Für die Landesregierung spricht Frau Staatsministerin Dreyer.

Frau Präsidentin, meine sehr verehrten Herren und Damen! Unabhängig von den Beiträgen meiner Vorredner stelle ich vorab fest, dass wir derzeit in RheinlandPfalz die ambulante Versorgung sichergestellt haben. Ich stelle dies ausdrücklich fest. Dies wäre noch vor dem Beitrag von Herrn Dr. Enders eigentlich nicht nötig gewesen, aber nun ist es doch notwendig geworden, dass

ich auf den einen oder anderen Punkt noch einmal eingehe.

Die aktuellsten Daten der Kassenärztlichen Vereinigung vom August 2007 zeigen, dass 347 arztgruppenbezogene Bereiche überversorgt sind. Das heißt, dies sind drei mehr, als dies noch Ende des Jahres 2006 der Fall war. Damit konnte die Überversorgung in den letzten Wochen erhöht werden, und der Landesausschuss hat erneut festgestellt, dass wir in keinem Planungsbezirk in Rheinland-Pfalz eine Unterversorgungssituation haben.

(Beifall der SPD)

Dies zu betonen, ist mir wichtig, weil die Bevölkerung diese Debatte natürlich sehr sensibel verfolgt und ich es nicht für besonders sinnvoll erachte, dass die Menschen in Rheinland-Pfalz glauben, die ärztliche Versorgung in ihrem Land sei gefährdet.

Wir haben die beste Altersstruktur aller Bundesländer. Dies hat vor kurzem der Ärzteatlas ausgewiesen. Das Thema „Demografie“ begleitet uns alle in Deutschland und natürlich auch im Land Rheinland-Pfalz. Dennoch muss man sagen, dass wir in der Altersstruktur besser dastehen als andere Bundesländer.

Herr Dr. Enders, ich weise Ihren Vorwurf zurück. Ich bin weder beratungsresistent noch ignoriere ich die Tatsachen. Ihr Antrag ist auch erheblich milder ausgefallen als noch in der Vergangenheit. Früher haben Sie immer vom Ärztemangel gesprochen. Das Wort kommt heute in Ihrem Antrag eigentlich so gut wie gar nicht mehr vor, sondern Sie sprechen nur noch von der zukünftigen Sicherstellung der ärztlichen Versorgung. Ich sage „Danke“; denn dies ist auch der richtige Tenor. Wir haben zurzeit keinen Ärztemangel, und das habe ich in der Vergangenheit auch genauso konstatiert. Wir müssen Vorsorge treffen, da die Demografie auch für uns ein Thema ist.

(Beifall der SPD)

Aus Sicht der Landesregierung ist es auch nicht erforderlich, dass wir eine Konzeption erstellen, wie die CDU dies beantragt hat. Ich habe dies in der Antwort auf die Große Anfrage sowie auch in zehn bis 20 Debatten im Parlament schon deutlich dargelegt: Wir haben bereits im Jahr 2005 mit unseren Partnern im Land, mit den Kassenärztlichen Vereinigungen, mit der Landesärztekammer und mit anderen Partnern einen Workshop durchgeführt, um die Ursachen und Gründe dafür zu finden, weshalb wir in manchen Bereichen Nachwuchsprobleme haben und was wir tun können, um dem demografischen Wandel erfolgreich entgegenzutreten.

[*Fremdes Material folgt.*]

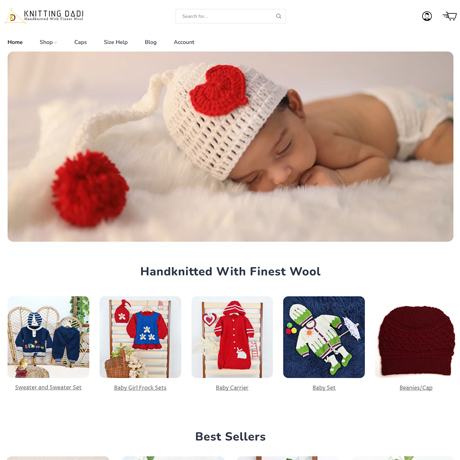Image resolution: width=460 pixels, height=460 pixels.
Task: Focus the 'Search for...' input field
Action: [230, 16]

Wir haben daraus auch Konsequenzen gezogen, und ich habe sie in der Antwort auf die Große Anfrage eigentlich auch ausreichend dargestellt und schon mehrfach zitiert. Auch Frau Abgeordnete Ebli hat sie erneut alle aufgezählt. Ich glaube, es ist auch nicht mehr nötig, dass ich die Konsequenzen nun noch einmal nenne. Aber ich möchte ganz klar sagen, die Landesregierung hat seit 2005 bezogen auf die Frage, wie wir die Versorgung auch in Zukunft sicherstellen, ganz konkret gehandelt. Dies möchte ich an dieser Stelle festhalten, auch wenn

Sie immer wieder etwas anderes behaupten, sehr geehrter Herr Dr. Enders.

(Beifall der SPD)

Zu Herrn Abgeordneten Dr. Schmitz möchte ich gern noch sagen, es sind nicht nur die weichen Themen. Als Frauenministerin müsste ich mich ohnehin erst einmal dagegen wehren, dass „Familie und Beruf“ als ein weiches Thema dargestellt wird. Das ist es nämlich nicht.

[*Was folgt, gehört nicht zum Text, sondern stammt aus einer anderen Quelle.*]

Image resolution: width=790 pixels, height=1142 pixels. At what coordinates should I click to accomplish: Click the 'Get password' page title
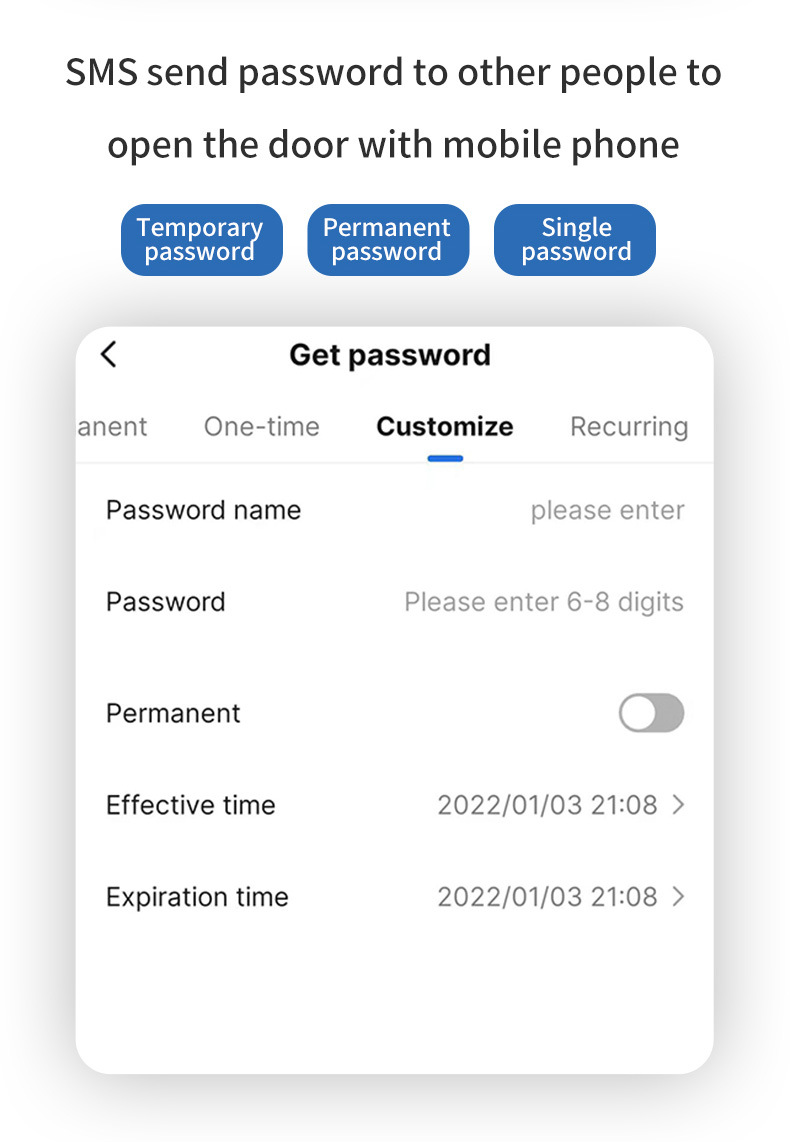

(Beifall der SPD – Zuruf des Abg. Creutzmann, FDP)

Herr Creutzmann, das haben inzwischen auch die Kammern in Rheinland-Pfalz erkannt. Sie sind an dieser Stelle zu loben, weil sie dieses Thema seit einiger Zeit als wichtig anerkannt haben.

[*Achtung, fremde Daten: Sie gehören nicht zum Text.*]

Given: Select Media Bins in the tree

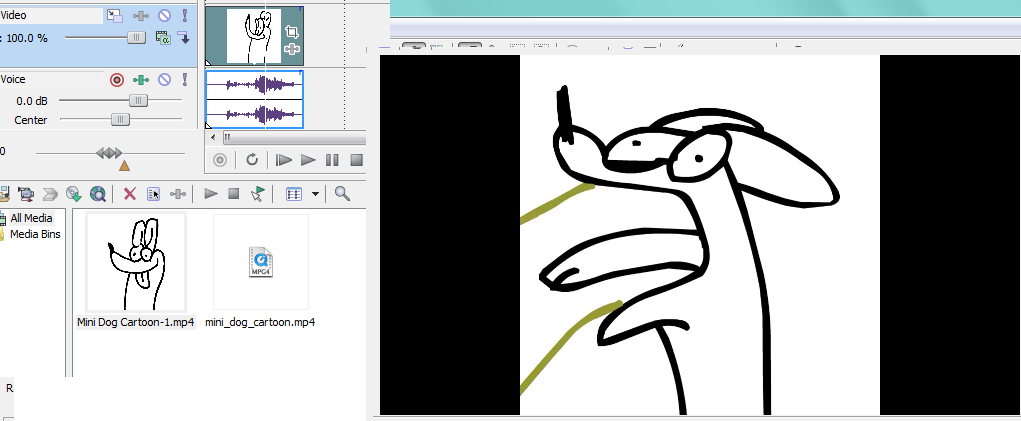Looking at the screenshot, I should click(x=34, y=234).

Es sind schon alle möglichen Themen aufgegriffen worden. Ich glaube, ich habe auch schon ausreichend dargestellt, dass wichtige Themen für den Niedergelassenenberuf im Vertragsarztänderungsgesetz aufgenommen worden sind, die uns in Zukunft neue Chancen und Optionen eröffnen werden. Sehr geehrter Herr Abgeordneter Dr. Schmitz, natürlich wird dies den Beruf des Arztes in Zukunft auch verändern. Dies streite ich in keiner Weise ab.